Records for processing
=====
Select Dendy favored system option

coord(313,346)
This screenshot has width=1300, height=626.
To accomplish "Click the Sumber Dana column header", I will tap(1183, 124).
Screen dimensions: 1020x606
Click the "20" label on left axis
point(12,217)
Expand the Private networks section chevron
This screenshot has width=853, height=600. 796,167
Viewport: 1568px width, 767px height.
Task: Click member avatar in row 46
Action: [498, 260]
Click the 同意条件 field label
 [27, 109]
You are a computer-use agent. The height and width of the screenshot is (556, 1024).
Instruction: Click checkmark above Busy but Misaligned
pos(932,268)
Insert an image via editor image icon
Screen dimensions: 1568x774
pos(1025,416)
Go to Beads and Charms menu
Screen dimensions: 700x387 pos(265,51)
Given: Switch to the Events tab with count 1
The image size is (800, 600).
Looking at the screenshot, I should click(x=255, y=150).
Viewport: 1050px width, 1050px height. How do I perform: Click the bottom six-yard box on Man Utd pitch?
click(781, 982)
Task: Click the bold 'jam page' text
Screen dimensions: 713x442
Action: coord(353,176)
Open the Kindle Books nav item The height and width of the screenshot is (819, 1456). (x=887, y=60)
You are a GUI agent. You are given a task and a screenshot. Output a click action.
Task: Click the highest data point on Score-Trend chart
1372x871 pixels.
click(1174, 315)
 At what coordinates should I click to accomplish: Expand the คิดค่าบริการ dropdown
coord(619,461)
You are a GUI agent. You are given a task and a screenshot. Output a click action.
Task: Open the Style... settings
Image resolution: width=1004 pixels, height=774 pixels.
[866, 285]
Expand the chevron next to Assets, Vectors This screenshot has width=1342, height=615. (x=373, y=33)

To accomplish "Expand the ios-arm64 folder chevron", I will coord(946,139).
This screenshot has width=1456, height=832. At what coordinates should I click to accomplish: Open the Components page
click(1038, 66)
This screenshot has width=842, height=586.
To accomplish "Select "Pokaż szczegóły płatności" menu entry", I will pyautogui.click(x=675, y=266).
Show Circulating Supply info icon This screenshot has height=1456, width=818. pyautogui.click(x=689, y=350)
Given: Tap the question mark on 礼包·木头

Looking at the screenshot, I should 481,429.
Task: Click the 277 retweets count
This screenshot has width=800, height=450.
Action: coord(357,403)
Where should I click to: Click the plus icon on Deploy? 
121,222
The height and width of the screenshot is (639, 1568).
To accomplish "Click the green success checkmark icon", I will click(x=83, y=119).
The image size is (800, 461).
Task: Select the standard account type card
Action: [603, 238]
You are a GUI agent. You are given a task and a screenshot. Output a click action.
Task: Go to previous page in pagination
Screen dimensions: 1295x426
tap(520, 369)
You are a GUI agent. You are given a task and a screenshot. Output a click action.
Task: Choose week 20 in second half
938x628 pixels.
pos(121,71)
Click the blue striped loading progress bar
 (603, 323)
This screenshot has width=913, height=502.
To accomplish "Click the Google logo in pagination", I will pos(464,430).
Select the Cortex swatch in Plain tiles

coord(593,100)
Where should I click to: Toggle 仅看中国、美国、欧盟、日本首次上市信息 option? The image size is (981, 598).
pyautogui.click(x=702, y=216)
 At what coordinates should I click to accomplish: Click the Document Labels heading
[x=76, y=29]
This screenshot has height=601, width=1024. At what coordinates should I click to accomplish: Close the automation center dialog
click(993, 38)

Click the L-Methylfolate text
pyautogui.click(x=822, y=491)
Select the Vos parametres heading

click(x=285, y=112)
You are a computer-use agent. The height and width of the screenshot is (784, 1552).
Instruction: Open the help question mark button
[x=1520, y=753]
=====
Exercise instructions
Scan the records above for the word "computer" and return every line where it occurs.

Solution to the problem
You are a computer-use agent. The height and width of the screenshot is (556, 1024).
You are a computer-use agent. The height and width of the screenshot is (784, 1552).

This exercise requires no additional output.